Mitchell, Juliet

Mitchell, Juliet

Bio: (1940-) British feminist. Juliet Mitchell studied at Oxford and taught at several British universities among which are Cambridge and University College London. Mitchell belongs to the current of socialist feminism but in her article "Women: The Longest Revolution" (1966) she accused socialism of failing to lead to the emancipation of women, while theoretically reproaching socialist ideology for studying the position of women only through the role of women in the economic production. She believed that Marxist feminists should problematize the psycho-sexual foundations of gender relations, and that would require a complete revision of the Marxist theory. In his book Women's Estate (1971), Mitchell argues that the women's liberation movement, which emerged in the United States, was inspired by the African-American Civil Rights Movement of the 1960s. In the same book, she states that the high participation of women in the labor force is not enough to achieve equality, because women must enter employment with a built-in independent economic interest. She also advocates the introduction of various forms of communal family life, which would correspond to the specific wishes and circumstances of the people in those communities.

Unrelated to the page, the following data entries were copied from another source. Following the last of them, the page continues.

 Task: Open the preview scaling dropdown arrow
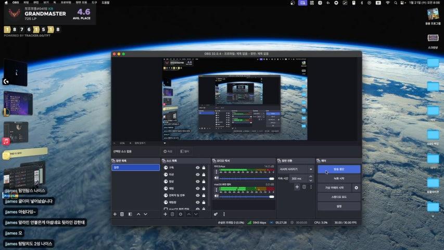(164, 142)
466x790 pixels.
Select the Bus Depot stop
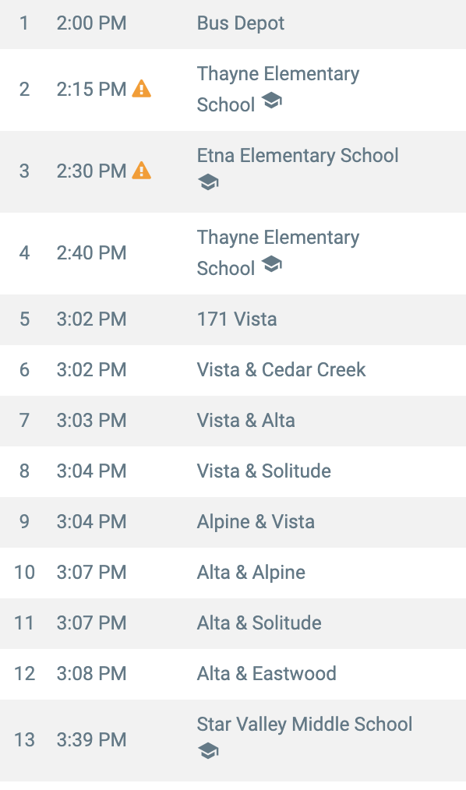tap(233, 24)
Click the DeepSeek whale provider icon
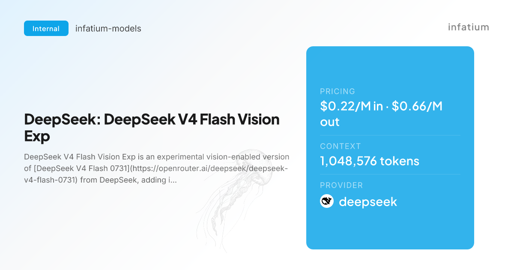 327,201
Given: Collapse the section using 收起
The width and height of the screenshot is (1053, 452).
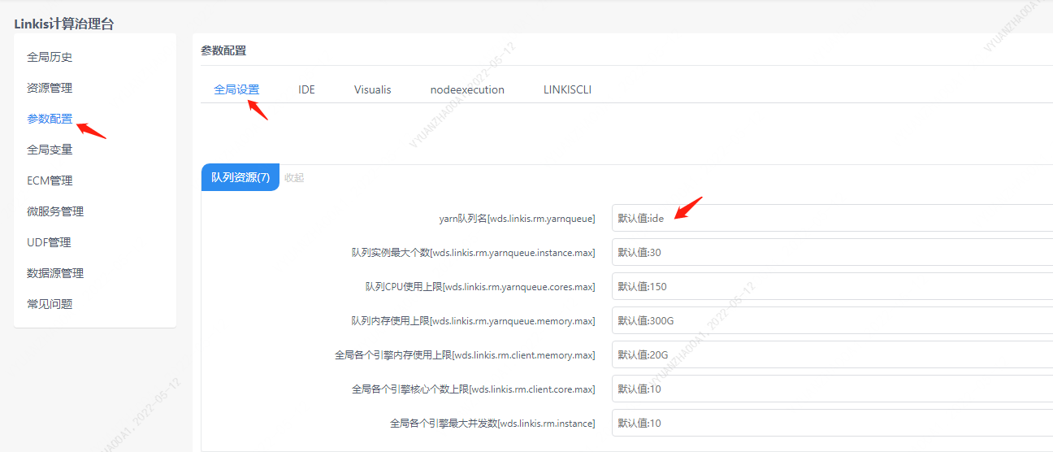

In Psychoanalysis and Feminism (1974), Mitchell combines Althusser's view that ideology is relatively independent of economic relations with Jacques Lacan's psychoanalysis. The view of the relative independence of ideology enables Mitchell to create a theory of the subordination of women, which is independent of the analysis of the role of women in capitalist production. She believes that the role of women in the economy was key for women's position while the whole society was based on kinship, however, in capitalism kinship ceased to be the basis of social and economic reproduction. The subordination of women in modern society is more maintained through ideology, and the ideology itself is reproduced on a subconscious level through the re-enactment of Oedipal drama between generations. That is why the struggle against patriarchy must take the form of a cultural revolution. Mitchell, unlike most feminists, was a supporter of psychoanalysis. She was a supporter of Freud's teaching and believed that he did not defend the symbolic order, but only described it.

 

Main works

„Women: the Longest Revolution”, in New Left Review (1966);

Psychoanalysis and Feminism: Freud, Reich, Laing, and Women (1974);

The Rights and Wrongs of Women (1979);

Feminine Sexuality: Jacques Lacan and the Ecole Freudienne (1982);

Women, the Longest Revolution (1984);

Mad Men and Medusas: Reclaiming Hysteria (2000);

Siblings: Sex and Violence (2003).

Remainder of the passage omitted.